The operating profit of Swedish fashion retailer H&M, Hennes & Mauritz AB (OTCMKTS: HNNMY), has dropped 62%.
The company recently released its three-month report from December 2017 to February 2018, where it stated that weak sales in the fourth quarter and an unusually cold European winter were part of the reason why sales had dropped.
According to an article in the Toronto Star, approximately $4 billion (US) of clothing also went unsold, although the company has stated that this is mostly Spring clothing.
It’s CEO Karl-Johan Persson has said “the start of the year has been tough” and mentions how “2018 is a transitional year for the H&M group, as [they] accelerate [their] transformation so that [they] can take advantage of the opportunities generated by rapid digitalisation.”
The company has been failing to reduce and clear stockpiles and said in February that markdowns would continue to remain high.
H&M predicts that sales will grow by nearly 25% during the year, which will hopefully lead to better overall result for 2018.
In the company’s press release, the focus is on more positive ventures, including the launch of its online store in India and the planned launch of an online store in Saudi Arabia and the United Arab Emirates, later this year.

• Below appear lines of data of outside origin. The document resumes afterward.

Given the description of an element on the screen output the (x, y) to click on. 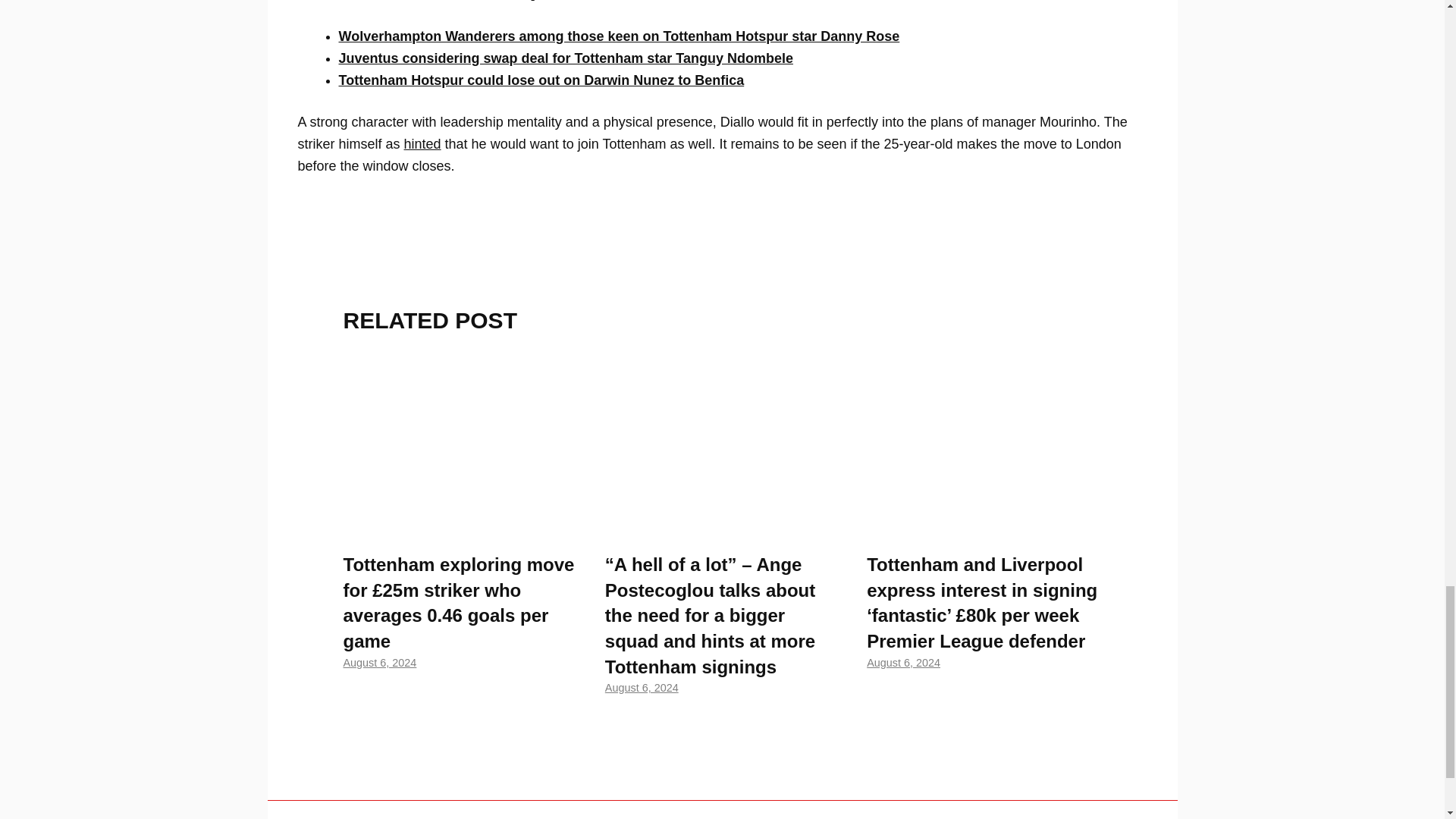
2:30 pm (379, 662)
12:30 pm (903, 662)
1:30 pm (641, 687)
Given the description of an element on the screen output the (x, y) to click on. 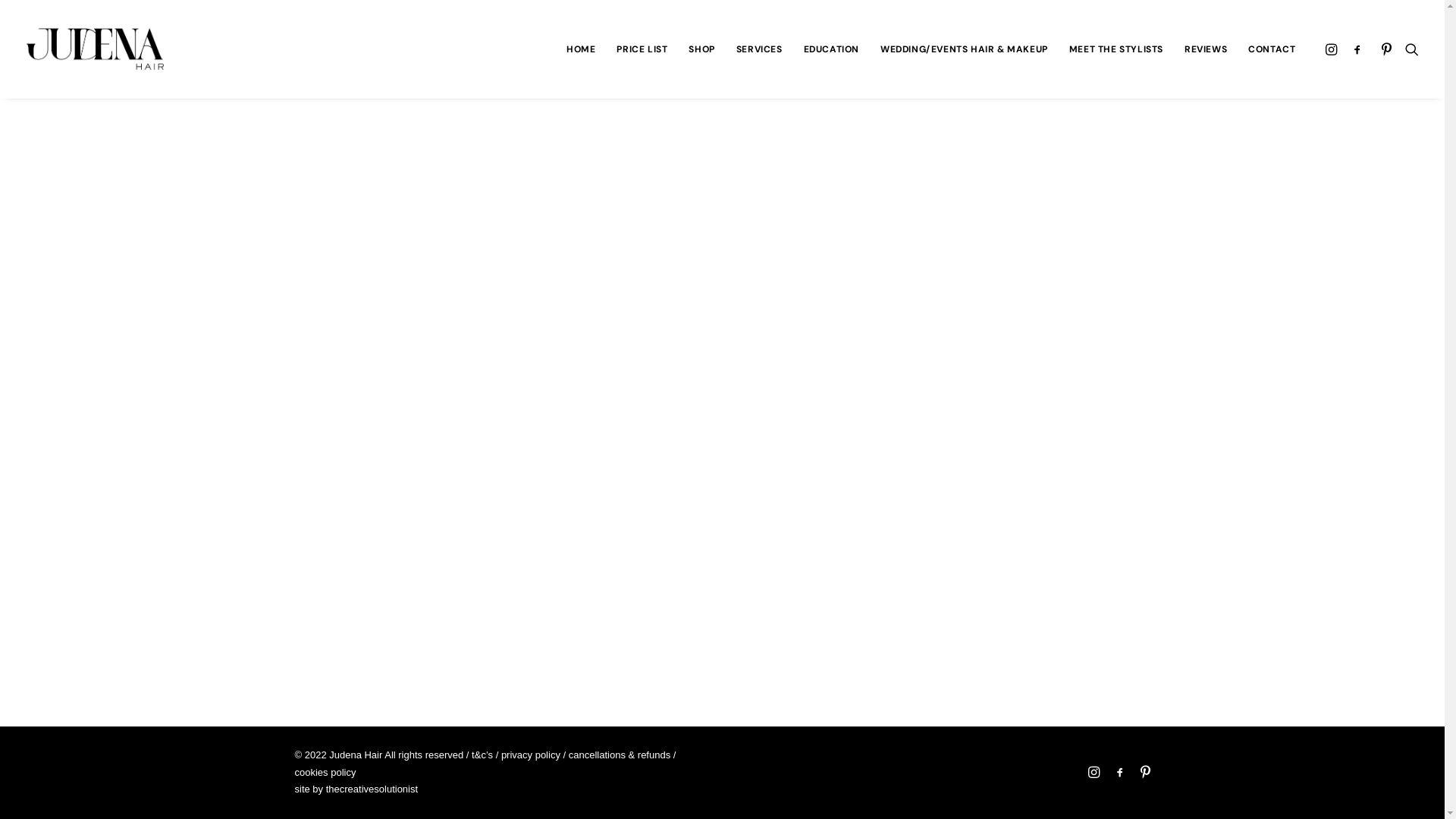
SHOP Element type: text (700, 48)
EDUCATION Element type: text (831, 48)
privacy policy Element type: text (530, 754)
MEET THE STYLISTS Element type: text (1115, 48)
CONTACT Element type: text (1266, 48)
thecreativesolutionist Element type: text (371, 788)
PRICE LIST Element type: text (641, 48)
cancellations & refunds Element type: text (619, 754)
HOME Element type: text (580, 48)
SERVICES Element type: text (759, 48)
cookies policy Element type: text (324, 771)
WEDDING/EVENTS HAIR & MAKEUP Element type: text (963, 48)
REVIEWS Element type: text (1205, 48)
Given the description of an element on the screen output the (x, y) to click on. 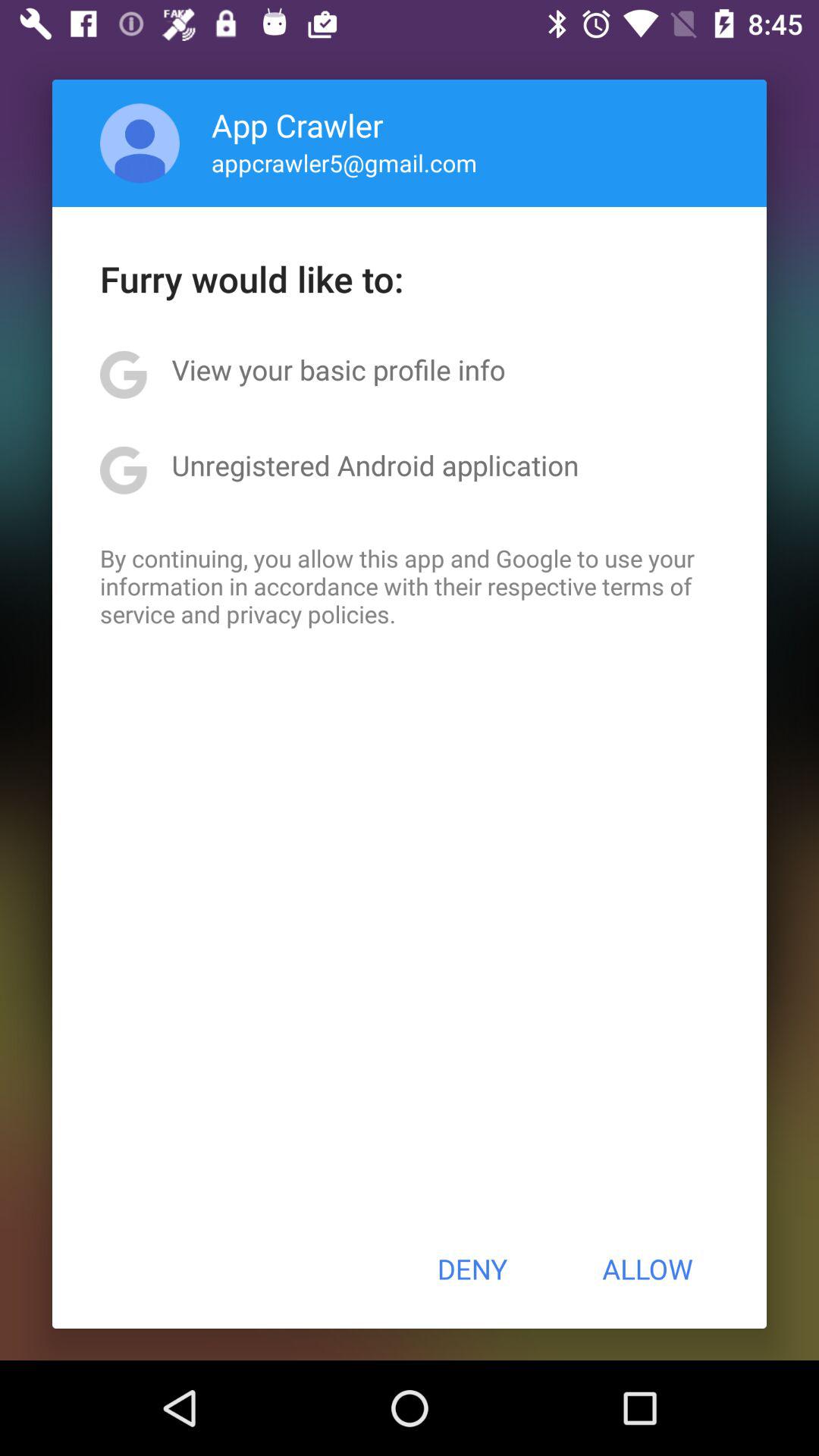
launch view your basic item (338, 369)
Given the description of an element on the screen output the (x, y) to click on. 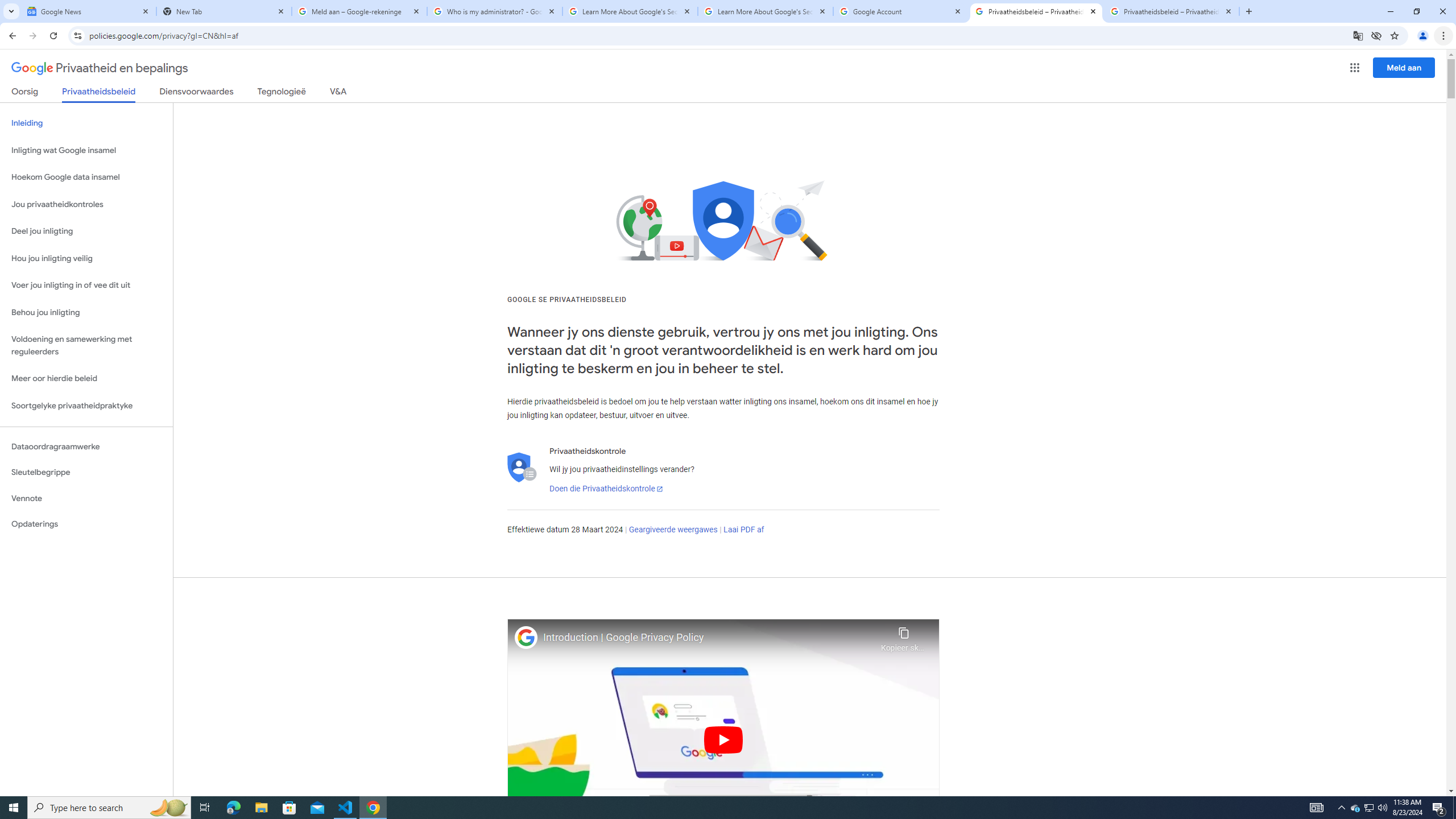
Inligting wat Google insamel (86, 150)
Who is my administrator? - Google Account Help (494, 11)
Behou jou inligting (86, 312)
Speel (723, 739)
V&A (337, 93)
Kopieer skakel (903, 636)
Diensvoorwaardes (196, 93)
Given the description of an element on the screen output the (x, y) to click on. 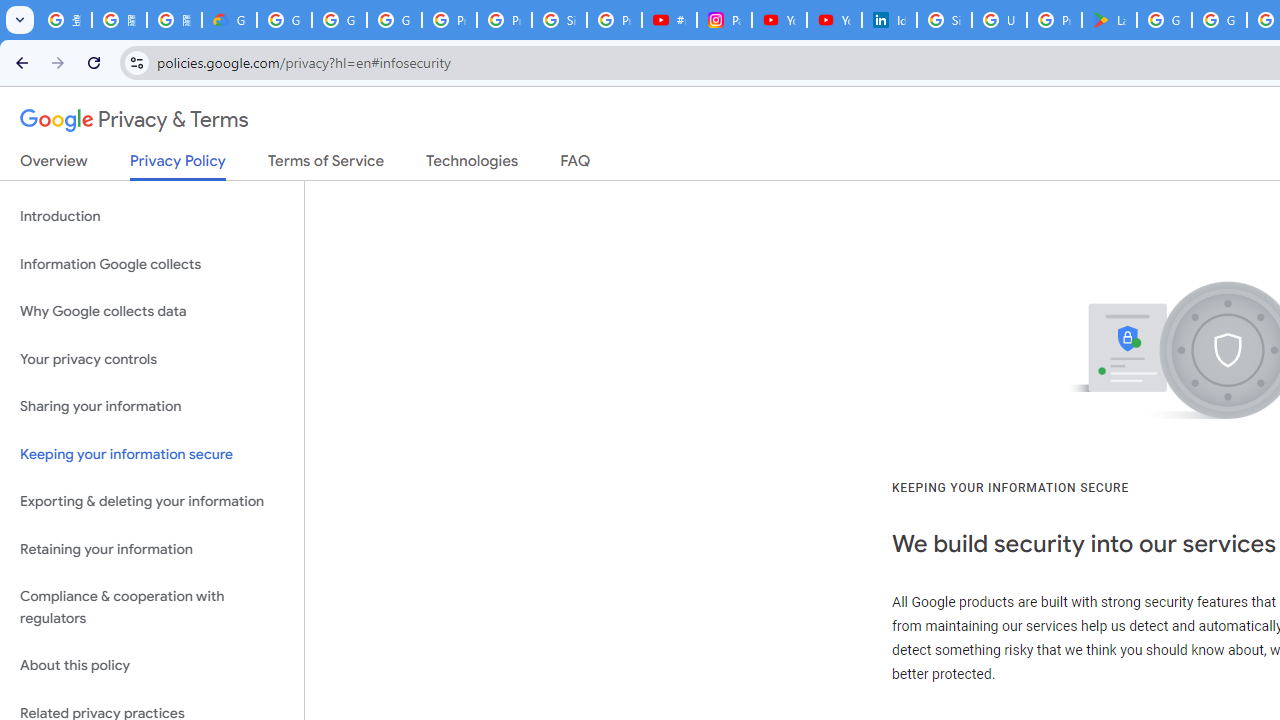
YouTube Culture & Trends - YouTube Top 10, 2021 (833, 20)
Google Workspace - Specific Terms (1218, 20)
Last Shelter: Survival - Apps on Google Play (1108, 20)
Given the description of an element on the screen output the (x, y) to click on. 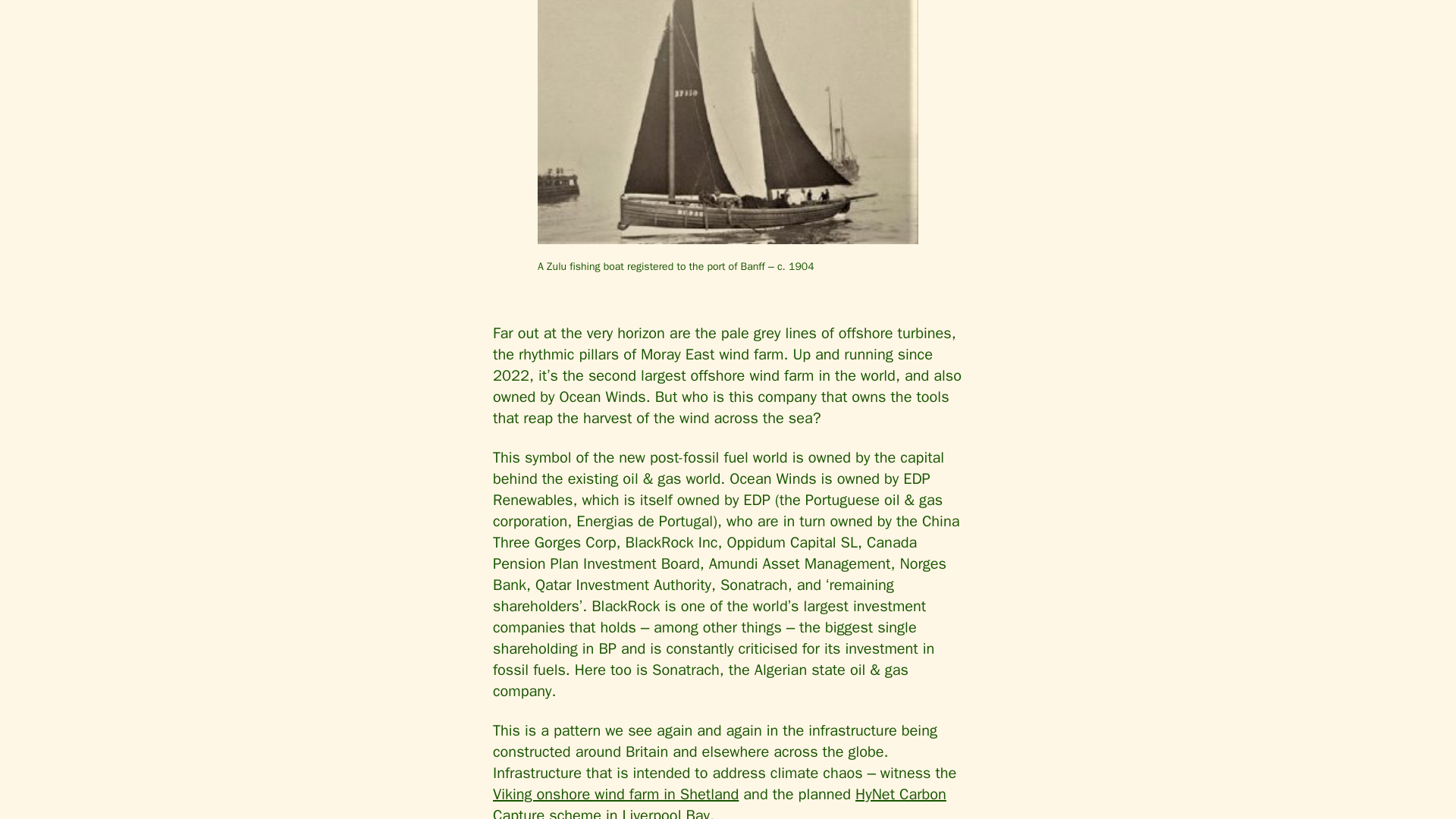
HyNet Carbon Capture scheme in Liverpool Bay. (719, 801)
Viking onshore wind farm in Shetland (615, 793)
Given the description of an element on the screen output the (x, y) to click on. 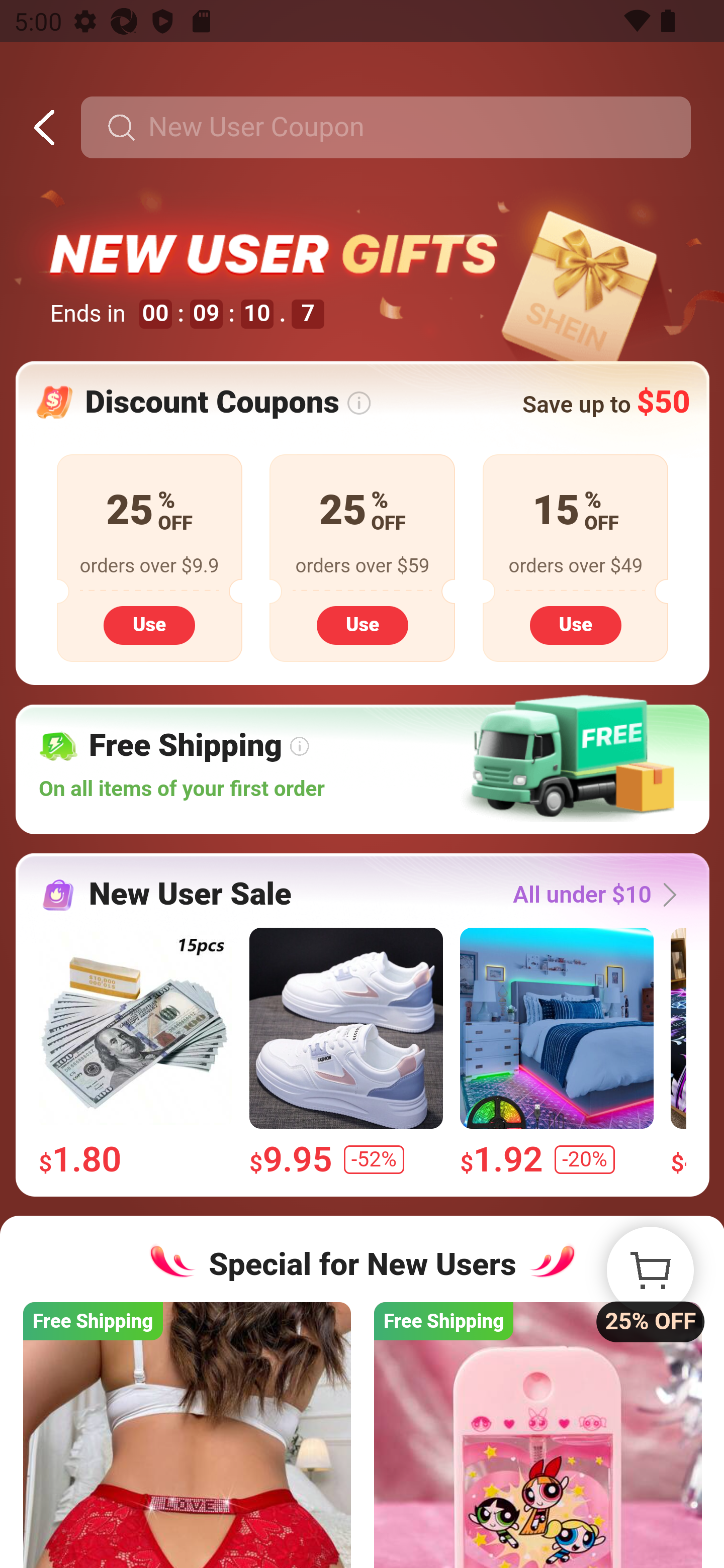
New User Coupon (384, 127)
Use (149, 624)
Use (362, 624)
Use (574, 624)
All under $10 (599, 894)
$1.80 (134, 1052)
$9.95 -52% (345, 1052)
$1.92 -20% (556, 1052)
25% OFF Enjoy 25% OFF Now ! (650, 1270)
Free Shipping (186, 1434)
Free Shipping (536, 1434)
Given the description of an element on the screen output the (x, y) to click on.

H&M will also be launching a new brand, Afound, that will be selling garments from several well-known clothing and lifestyle brands, including H&M, at a discounted price.
Although the company is launching a new brand, H&M also announced in January that it plans to close 170 stores this year. This will be the largest number of store closures for the fashion retailer within the last decade.
H&M’s shares reached the lowest in the year, yesterday, closing at SEK 120.94, or approximately $14.50 USD.